Vanuatu a mis en garde contre une hausse des prix de l’électricité, tandis que Palau, Nauru et Kiribati réfléchissent également à leurs réponses.

Les communautés ressentent la pression

Pour les ménages, la crise est bien réelle, de nombreuses communautés étant déjà confrontées à des pannes de courant et à une instabilité des services.

À Tuvalu, « nous avons compris que les communautés subissent déjà des coupures de courant quotidiennes », a déclaré Mme Altangerel.

Des habitants de Vanuatu, dans le sud-ouest du Pacifique, installent des panneaux solaires sur un toit.

Elle a ajouté que les coupures d’électricité touchent également certaines parties des Fidji, même si ce pays fait partie des économies les plus grandes et les mieux préparées du Pacifique.

Ces défis sont aggravés par les récents cyclones qui ont frappé Fidji et les Îles Salomon.

Point d’étranglement

Mais le responsable du PNUD a averti que le test le plus important pourrait encore être à venir si les prix augmentent encore en mai et au-delà.
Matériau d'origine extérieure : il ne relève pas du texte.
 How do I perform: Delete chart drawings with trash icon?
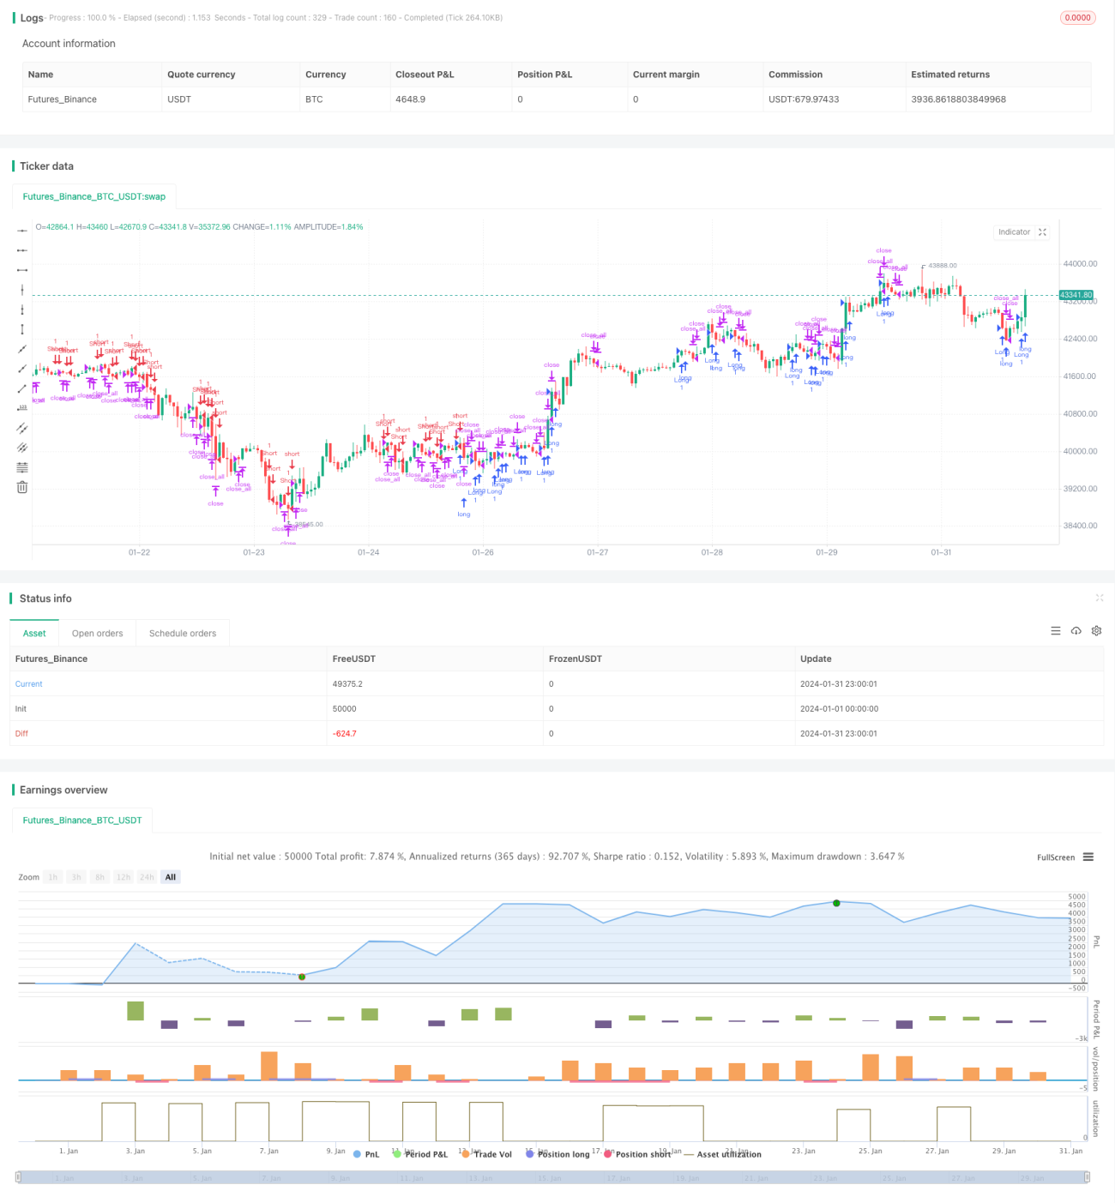[22, 487]
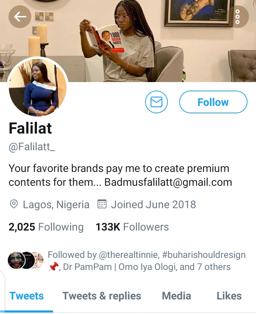
Task: View the 2,025 Following list
Action: pyautogui.click(x=46, y=227)
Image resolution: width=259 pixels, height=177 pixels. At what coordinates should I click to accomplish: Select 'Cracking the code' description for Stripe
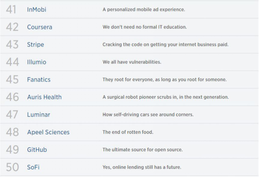point(166,45)
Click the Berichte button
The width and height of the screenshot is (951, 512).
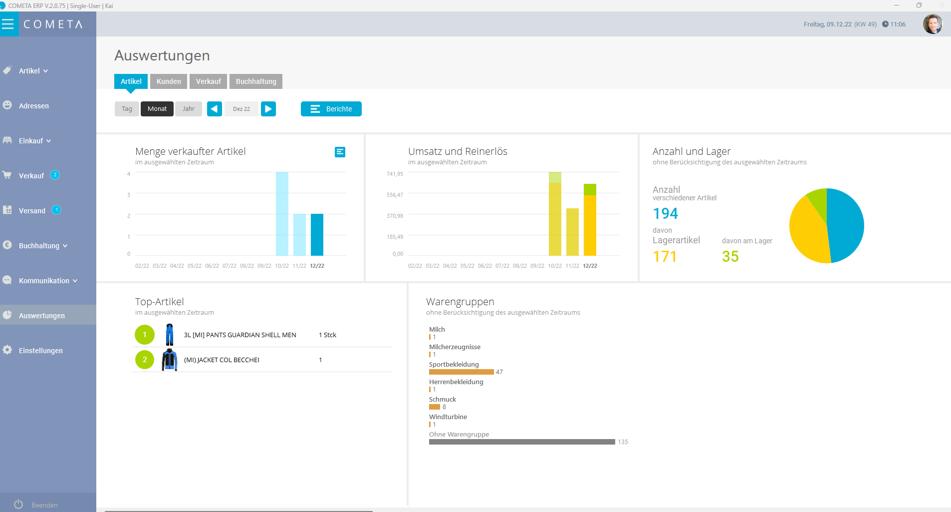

« La dernière chose que nous souhaitons, c’est qu’en raison de la crise énergétique qui sévit partout dans le monde, ce travail critique s’arrête », a-t-elle déclaré.

Parlant du plan d’adaptation côtière de Tuvalu, qui vise à protéger l’île de la montée du niveau de la mer, elle a déclaré que « cela aura certainement un impact sur le travail important que nous accomplissons ».

Pour les pays insulaires du Pacifique, le message est clair : ce qui commence comme une crise dans un point de passage obligé éloigné peut rapidement se transformer en une crise de l’accessibilité financière et de l’approvisionnement en électricité, coupant les communautés insulaires vulnérables du reste du monde et atténuant les risques liés aux pressions climatiques liées à l’élévation du niveau de la mer et aux événements météorologiques extrêmes.